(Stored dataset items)
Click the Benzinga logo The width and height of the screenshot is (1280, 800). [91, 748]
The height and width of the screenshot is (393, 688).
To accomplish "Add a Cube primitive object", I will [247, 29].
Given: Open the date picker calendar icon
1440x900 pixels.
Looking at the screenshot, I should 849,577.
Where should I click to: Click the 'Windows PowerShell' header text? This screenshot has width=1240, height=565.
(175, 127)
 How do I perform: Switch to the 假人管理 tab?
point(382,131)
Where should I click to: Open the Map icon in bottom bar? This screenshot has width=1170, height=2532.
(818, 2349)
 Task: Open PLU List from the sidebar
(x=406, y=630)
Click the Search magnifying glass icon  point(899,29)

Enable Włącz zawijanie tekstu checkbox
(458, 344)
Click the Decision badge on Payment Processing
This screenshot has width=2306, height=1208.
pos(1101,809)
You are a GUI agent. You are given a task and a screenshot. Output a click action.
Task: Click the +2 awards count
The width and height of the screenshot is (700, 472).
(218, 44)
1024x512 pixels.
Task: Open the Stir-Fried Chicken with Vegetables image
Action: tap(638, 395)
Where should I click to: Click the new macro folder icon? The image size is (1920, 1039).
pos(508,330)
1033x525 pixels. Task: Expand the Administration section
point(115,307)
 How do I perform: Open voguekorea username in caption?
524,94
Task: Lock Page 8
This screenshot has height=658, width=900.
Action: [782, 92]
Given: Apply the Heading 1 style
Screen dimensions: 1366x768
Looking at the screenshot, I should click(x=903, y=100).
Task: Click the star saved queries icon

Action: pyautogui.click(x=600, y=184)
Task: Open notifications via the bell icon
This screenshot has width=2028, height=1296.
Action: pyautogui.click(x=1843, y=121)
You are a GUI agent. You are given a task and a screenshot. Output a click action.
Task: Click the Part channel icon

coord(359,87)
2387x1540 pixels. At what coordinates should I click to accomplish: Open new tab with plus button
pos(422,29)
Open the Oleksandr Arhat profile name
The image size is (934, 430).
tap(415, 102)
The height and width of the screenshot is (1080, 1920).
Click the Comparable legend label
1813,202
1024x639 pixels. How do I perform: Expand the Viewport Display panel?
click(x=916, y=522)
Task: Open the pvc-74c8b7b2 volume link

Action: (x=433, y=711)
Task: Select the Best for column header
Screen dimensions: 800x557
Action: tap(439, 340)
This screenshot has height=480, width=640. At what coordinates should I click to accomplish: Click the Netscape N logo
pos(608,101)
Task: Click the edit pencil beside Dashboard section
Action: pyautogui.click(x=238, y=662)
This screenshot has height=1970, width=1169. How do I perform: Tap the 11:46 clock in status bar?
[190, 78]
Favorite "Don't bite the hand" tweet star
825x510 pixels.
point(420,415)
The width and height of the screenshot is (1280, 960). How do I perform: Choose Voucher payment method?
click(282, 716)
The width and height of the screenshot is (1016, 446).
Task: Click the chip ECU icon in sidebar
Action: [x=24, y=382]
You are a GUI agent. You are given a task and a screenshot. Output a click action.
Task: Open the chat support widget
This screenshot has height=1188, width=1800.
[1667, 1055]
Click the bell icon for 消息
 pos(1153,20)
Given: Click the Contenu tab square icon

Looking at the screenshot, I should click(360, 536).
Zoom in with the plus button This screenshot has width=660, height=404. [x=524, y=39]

Your instructions - Quote every one of the rows above word for word, leaving nothing out and changing nothing.

Exercise output -
Click the Benzinga logo The width and height of the screenshot is (1280, 800). [91, 748]
The height and width of the screenshot is (393, 688).
To accomplish "Add a Cube primitive object", I will [247, 29].
Given: Open the date picker calendar icon
1440x900 pixels.
Looking at the screenshot, I should 849,577.
Where should I click to: Click the 'Windows PowerShell' header text? This screenshot has width=1240, height=565.
(175, 127)
 How do I perform: Switch to the 假人管理 tab?
point(382,131)
Where should I click to: Open the Map icon in bottom bar? This screenshot has width=1170, height=2532.
(818, 2349)
 Task: Open PLU List from the sidebar
(x=406, y=630)
Click the Search magnifying glass icon  point(899,29)

Enable Włącz zawijanie tekstu checkbox
(458, 344)
Click the Decision badge on Payment Processing
This screenshot has width=2306, height=1208.
pos(1101,809)
You are a GUI agent. You are given a task and a screenshot. Output a click action.
Task: Click the +2 awards count
The width and height of the screenshot is (700, 472).
(218, 44)
1024x512 pixels.
Task: Open the Stir-Fried Chicken with Vegetables image
Action: tap(638, 395)
Where should I click to: Click the new macro folder icon? The image size is (1920, 1039).
pos(508,330)
1033x525 pixels. Task: Expand the Administration section
point(115,307)
 How do I perform: Open voguekorea username in caption?
524,94
Task: Lock Page 8
This screenshot has height=658, width=900.
Action: [782, 92]
Given: Apply the Heading 1 style
Screen dimensions: 1366x768
Looking at the screenshot, I should click(x=903, y=100).
Task: Click the star saved queries icon

Action: pyautogui.click(x=600, y=184)
Task: Open notifications via the bell icon
This screenshot has width=2028, height=1296.
Action: pyautogui.click(x=1843, y=121)
You are a GUI agent. You are given a task and a screenshot. Output a click action.
Task: Click the Part channel icon

coord(359,87)
2387x1540 pixels. At what coordinates should I click to accomplish: Open new tab with plus button
pos(422,29)
Open the Oleksandr Arhat profile name
The image size is (934, 430).
tap(415, 102)
The height and width of the screenshot is (1080, 1920).
Click the Comparable legend label
1813,202
1024x639 pixels. How do I perform: Expand the Viewport Display panel?
click(x=916, y=522)
Task: Open the pvc-74c8b7b2 volume link

Action: (x=433, y=711)
Task: Select the Best for column header
Screen dimensions: 800x557
Action: tap(439, 340)
This screenshot has height=480, width=640. At what coordinates should I click to accomplish: Click the Netscape N logo
pos(608,101)
Task: Click the edit pencil beside Dashboard section
Action: pyautogui.click(x=238, y=662)
This screenshot has height=1970, width=1169. How do I perform: Tap the 11:46 clock in status bar?
[190, 78]
Favorite "Don't bite the hand" tweet star
825x510 pixels.
point(420,415)
The width and height of the screenshot is (1280, 960). How do I perform: Choose Voucher payment method?
click(282, 716)
The width and height of the screenshot is (1016, 446).
Task: Click the chip ECU icon in sidebar
Action: [x=24, y=382]
You are a GUI agent. You are given a task and a screenshot. Output a click action.
Task: Open the chat support widget
This screenshot has height=1188, width=1800.
[1667, 1055]
Click the bell icon for 消息
 pos(1153,20)
Given: Click the Contenu tab square icon

Looking at the screenshot, I should click(360, 536).
Zoom in with the plus button This screenshot has width=660, height=404. [x=524, y=39]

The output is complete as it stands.